Thu Dec 03, 2020 1:03 am
I have always had tenacity, because I was forced to have it. Growing up wasn’t easy for me. My parents divorced when I was very young, and because of that I split my time between the States and England. I always felt like an alien. An American in England and an Englishman in America. I never had a chance to properly settle into either of the countries initially, so it felt almost surreal.

But I got through it.

Then when I got into politics I was faced with an onslaught of people telling me that my “brand” of politics was off. That politics wasn’t about what I wanted it to be about. I told people I wanted a better world for everyone and they scoffed in my face. They asked me what good a better world for everyone else was if they were making less money. It took me many long years to stand confidently on my own two feet, and proudly shout my beliefs loud and clear.

But I got through it.

Then came the attack that left me with this scar running down my face. For weeks I struggled to even leave the house. For months after that I struggled to address people in public. The scar defined me for a while. It had this intangible hold on me that caused me to lose control of who I was and what I wanted.

But I got through it.

I found the OSW, and thought I’d finally found somewhere that I could let out my pent up frustrations, whilst keeping my ear to the ground about my attacked, whom I knew was in the area thanks to several associate sources. But since I got here it has been one thing after another. Spousal kidnap, acquaintance deaths, and blackmail are just some of things that have faced me since I arrived here.

But I got through it.

And I did so because I’m tenacious and resilient, and people don’t always see that resolve in me when they see this scar. But I have bettered every challenge that has come my way. I’ve weathered every storm. And now I found myself with just one more Storm left to weather, so I vow not to break the habit of a lifetime. I will ride the choppy waves back to solid land, and I will stare straight into the eye of the Storm and face it head on.
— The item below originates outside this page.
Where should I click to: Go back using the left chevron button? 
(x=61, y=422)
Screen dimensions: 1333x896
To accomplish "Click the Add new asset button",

You don’t get as far as I have in life without learning how to survive, and no matter what Storm and Gouldern throw at me this week, I will get through it. I don’t know what I’m against and I don’t know how I’ll do it, but you can be damn sure I will do it, because that’s what I do.

Persevere.

Get through it.

Ride the wave.

Weather the storm.

That’s why the people want me as leader of this great nation come November. That’s why I’m the only choice. And that’s why everyone should Vote Whitlock.